How to handle syntax coloring with similar start & end strings

classic Classic list List threaded Threaded
2 messages Options
Reply | Threaded
Open this post in threaded view
|

How to handle syntax coloring with similar start & end strings

Dave Roberts
To the syntax guru's,

I've come up with a syntax file that colors a modified subset of VST
text. I'm only showing the bold and italic stuff here because that's
where the question is but the full (much longer) version handles all
combinations of bold, italic, and underlined within each other.

I can only figure out how to do it, however, if the starts and ends are
separated (as shown in the following examples)

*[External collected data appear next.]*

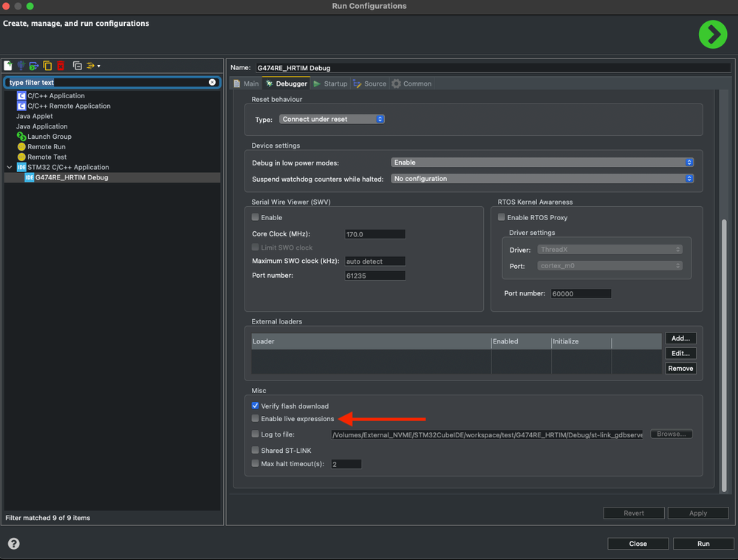This screenshot has height=560, width=738.
Task: Delete the selected launch configuration
Action: 61,66
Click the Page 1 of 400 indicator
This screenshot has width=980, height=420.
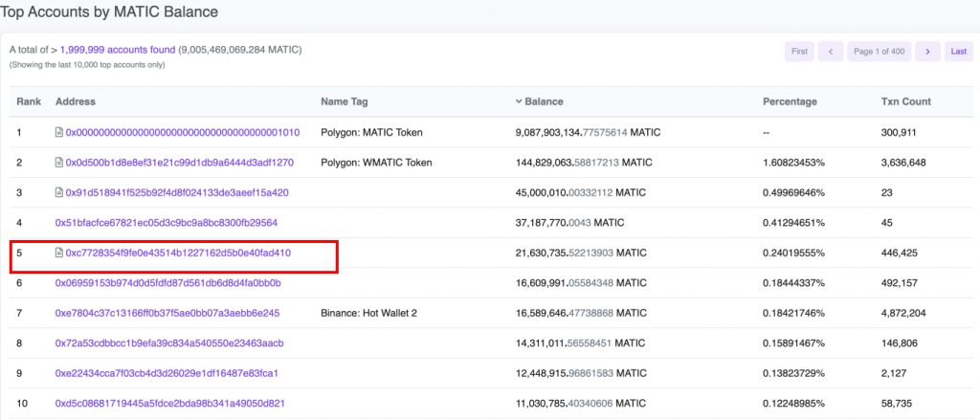click(879, 52)
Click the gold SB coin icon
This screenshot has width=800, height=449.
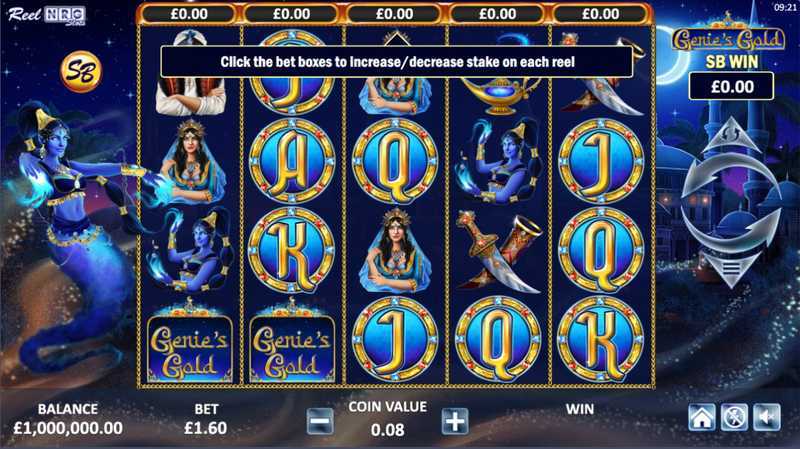(81, 71)
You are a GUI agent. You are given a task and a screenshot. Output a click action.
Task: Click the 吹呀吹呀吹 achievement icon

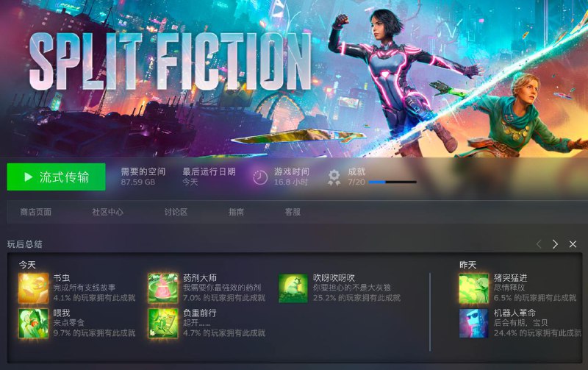pos(293,288)

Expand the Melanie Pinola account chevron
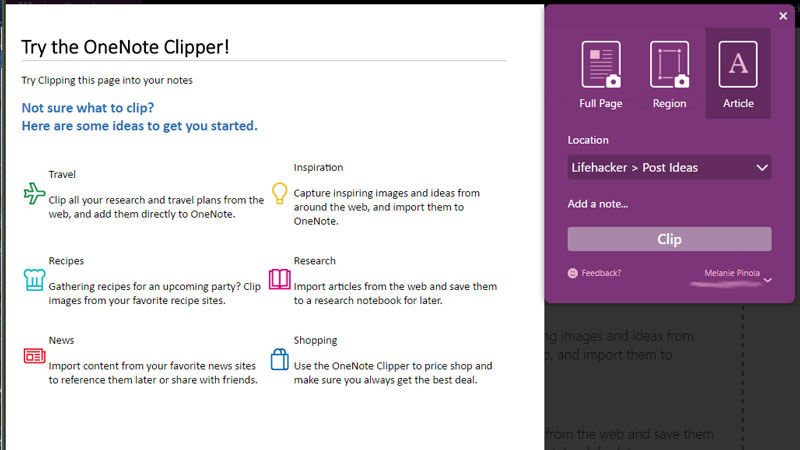point(767,281)
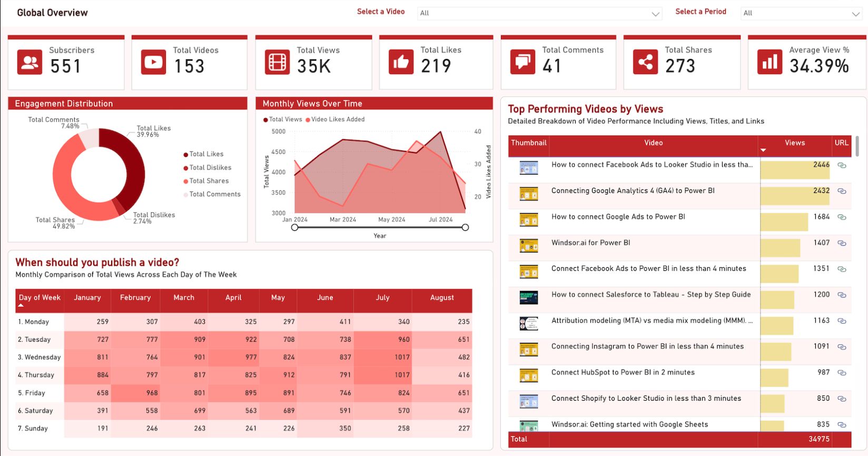Click thumbnail of Salesforce to Tableau video
This screenshot has width=868, height=456.
coord(528,297)
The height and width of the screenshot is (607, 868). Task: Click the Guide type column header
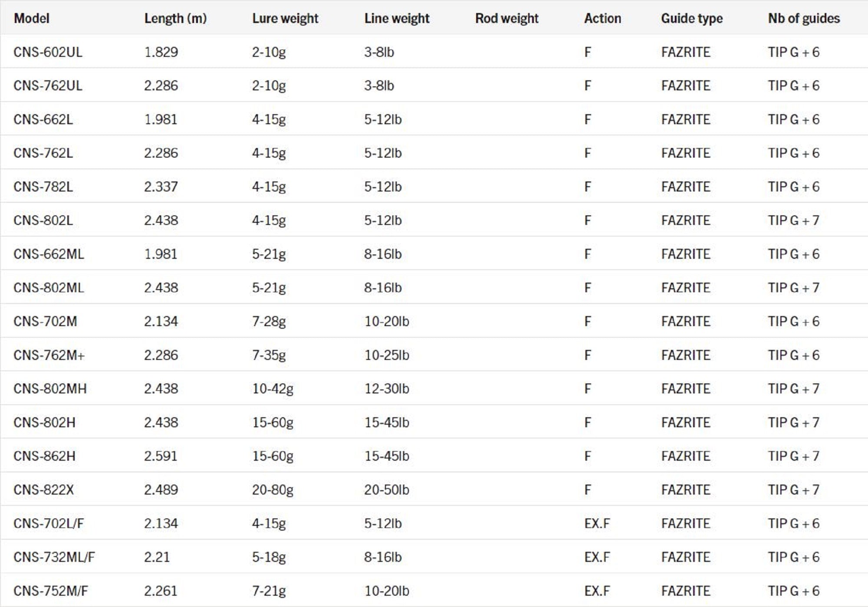click(x=692, y=18)
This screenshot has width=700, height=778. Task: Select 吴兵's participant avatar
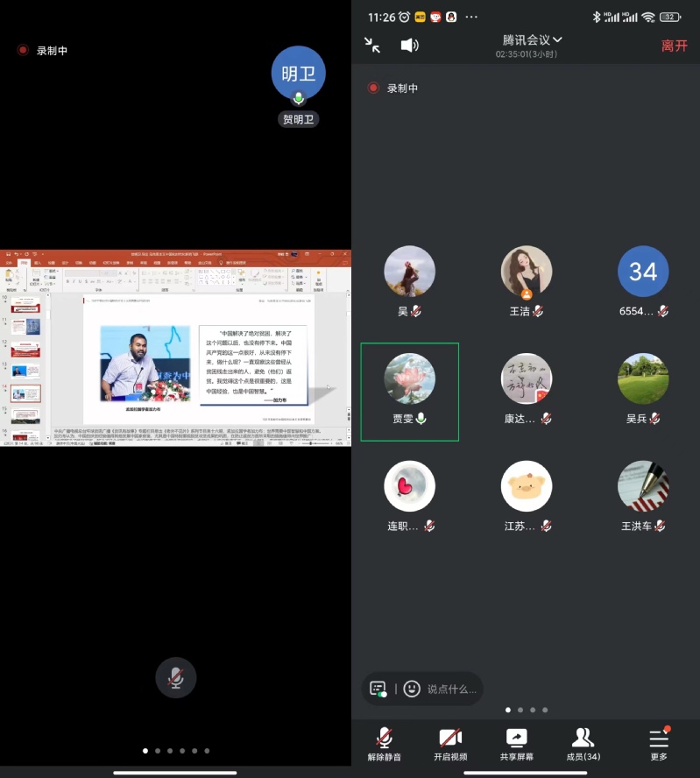[x=643, y=378]
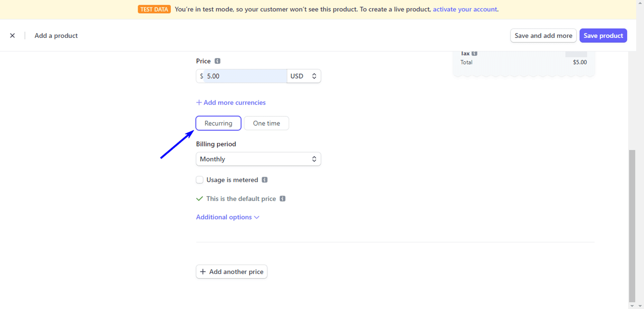Image resolution: width=644 pixels, height=309 pixels.
Task: Click the Save product button
Action: click(603, 35)
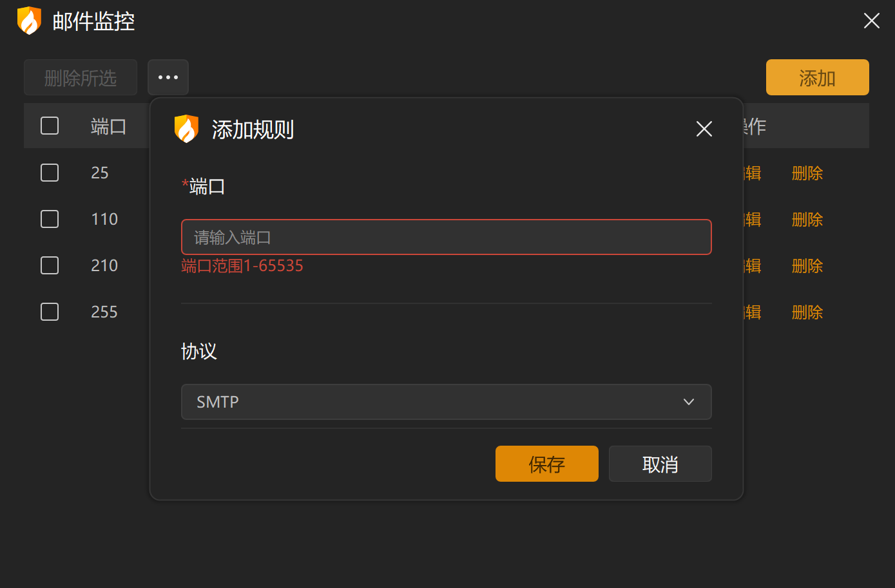The height and width of the screenshot is (588, 895).
Task: Enable the checkbox for port 255
Action: tap(50, 312)
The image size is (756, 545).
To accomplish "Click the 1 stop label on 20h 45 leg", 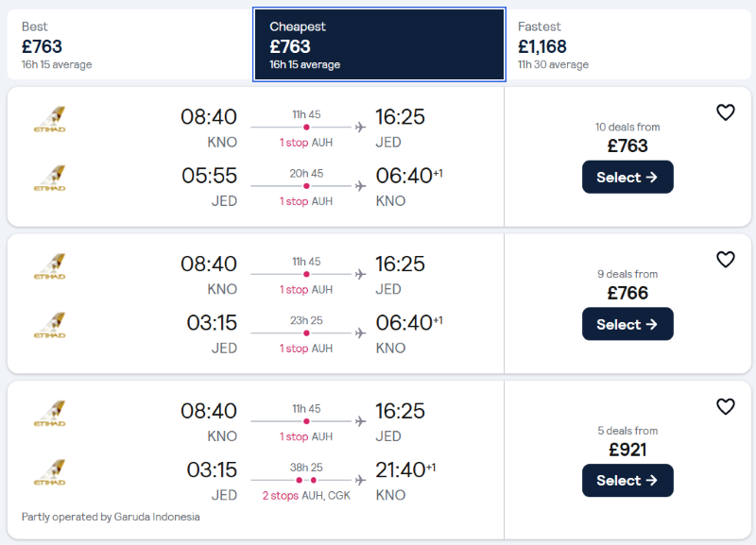I will pos(294,201).
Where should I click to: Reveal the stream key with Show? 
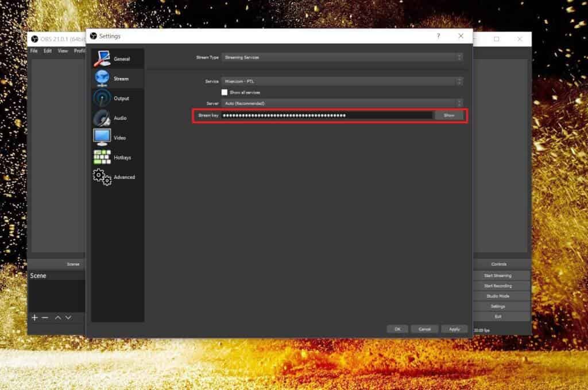(449, 115)
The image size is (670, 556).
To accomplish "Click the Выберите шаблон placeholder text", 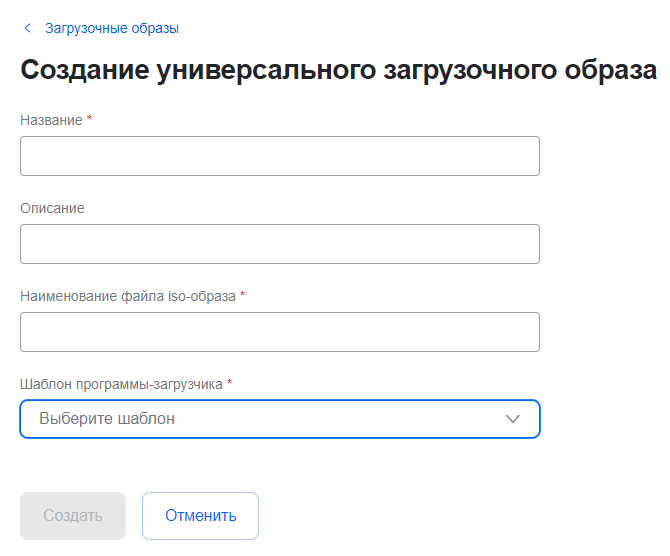I will (107, 419).
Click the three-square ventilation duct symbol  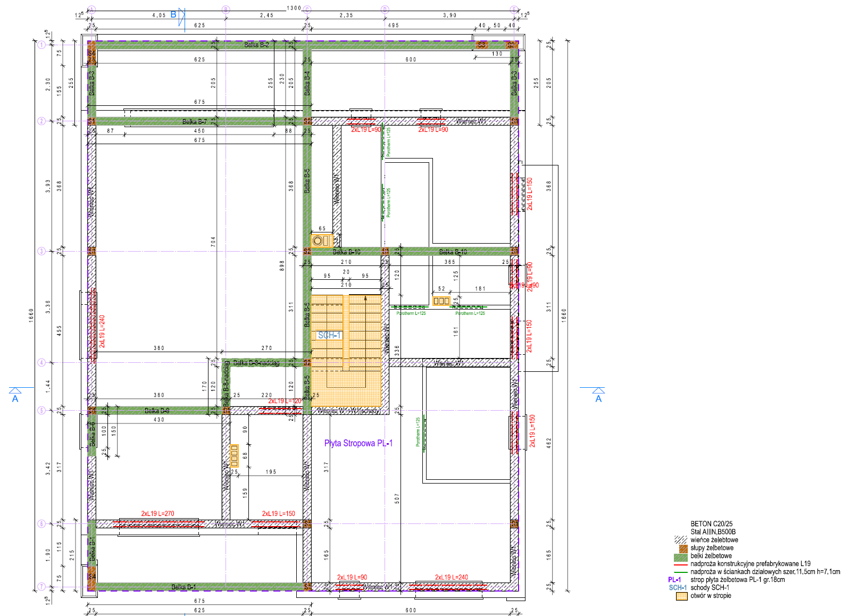(x=441, y=301)
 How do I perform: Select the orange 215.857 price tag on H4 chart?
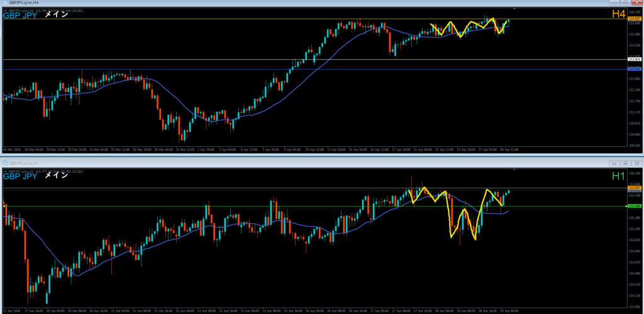tap(634, 19)
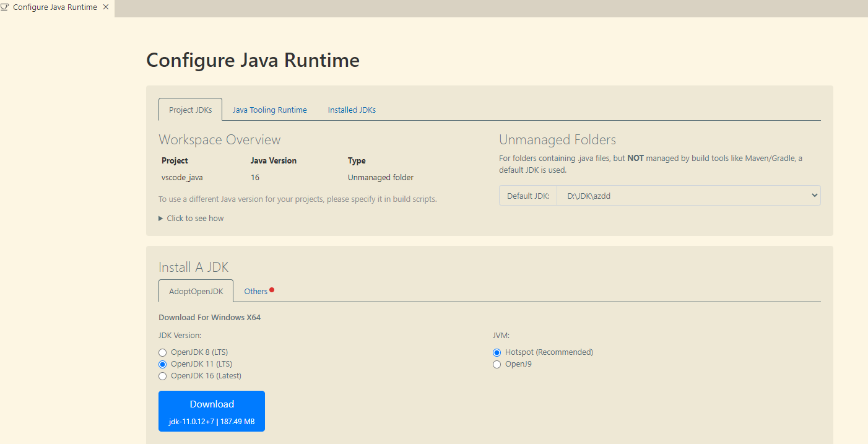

*This is italic only text*
**This is bold only text**
***This is bold/italic text***
*This is **bold text** within italic text*
**This is *italic text* within bold text**

This snippet handles the above:
------------------
syn region vstBold                  start='\%(^\|[^*]\)\zs\*\{2}[^* \t]'
end='[^* \t]\@<=\*\{2}\ze\%($\|[^*]\)' contains=vstBold_Italic
syn region vstBold_Italic contained start='\%(^\|[^*]\)\zs\*\{1}[^* \t]'
end='[^* \t]\@<=\*\{1}\ze\%($\|[^*]\)'

syn region vstItalic                start='\%(^\|[^*]\)\zs\*\{1}[^* \t]'
end='[^* \t]\@<=\*\{1}\ze\%($\|[^*]\)' contains=vstItalic_Bold
syn region vstItalic_Bold contained start='\%(^\|[^*]\)\zs\*\{2}[^* \t]'
end='[^* \t]\@<=\*\{2}\ze\%($\|[^*]\)'

syn region vstBoldItalic            start='\%(^\|[^*]\)\zs\*\{3}[^* \t]'
end='[^* \t]\@<=\*\{3}\ze\%($\|[^*]\)'

hi link   vstBold_Italic vstBoldItalic
hi link   vstItalic_Bold vstBoldItalic

hi def    vstBold        term=bold        cterm=bold        gui=bold
hi def    vstBoldItalic  term=bold,italic cterm=bold,italic gui=bold,italic
hi def    vstItalic      term=italic      cterm=italic      gui=italic
------------------

My problem is how to handle the following:

***This starts as bold/italic** then italic only*
***This starts as bold/italic* then bold only**
*This starts italic **Then goes bold/italic***
**This starts bold *Then goes bold/italic***

If I don't explicitly disallow '*' before or after the '*' or '**' then
the following:

**This is supposed to be bold only**

becomes bold/italic because it matches both *something*, and **something**

So... How do you do this?

Thanks,

- Dave
Reply | Threaded
Open this post in threaded view
|

Re: How to handle syntax coloring with similar start & end strings

Dave Roberts
Yakov Lerner wrote:

> On 3/26/06, Dave Roberts <[hidden email]> wrote:
>  
>> *This is italic only text*
>> **This is bold only text**
>> ***This is bold/italic text***
>> *This is **bold text** within italic text*
>> **This is *italic text* within bold text**
>> ...
>> ***This starts as bold/italic** then italic only*
>> ***This starts as bold/italic* then bold only**
>> *This starts italic **Then goes bold/italic***
>> **This starts bold *Then goes bold/italic***
>>    
>
> I'm not a syntax guru, but I think 'syn regions' won't work here.
>
> How about using only syn matches, using 17 separate 'syn matches'
> for the 9 cases given above, + using nextgroup + using \_ .
>
> I mean defining separate 'syn maych' for each part bounded by
> asterisks and not containing asterists inside.
>
> For example, case #1:
> syn match italic /\(^\|[^*]\zs\*\($\|[^*]\)\_[^*]*\ze*\($\|[^*]\)/
>
> I think using [^*]* inside syn matches is all you need for resolving this,
> + nextgroup.
>
> Yakov
>
>  

So I want to keep the region's I have (since they work correctly and
don't match any of the "problem" patterns) and add two matches for
patterns like:

***This starts as bold/italic** then italic only*

1) "***This is bold/italic" only if followed by "\S**\ssomething*"
2) "\S**\sThis is italic*" only if preceded by "***\S"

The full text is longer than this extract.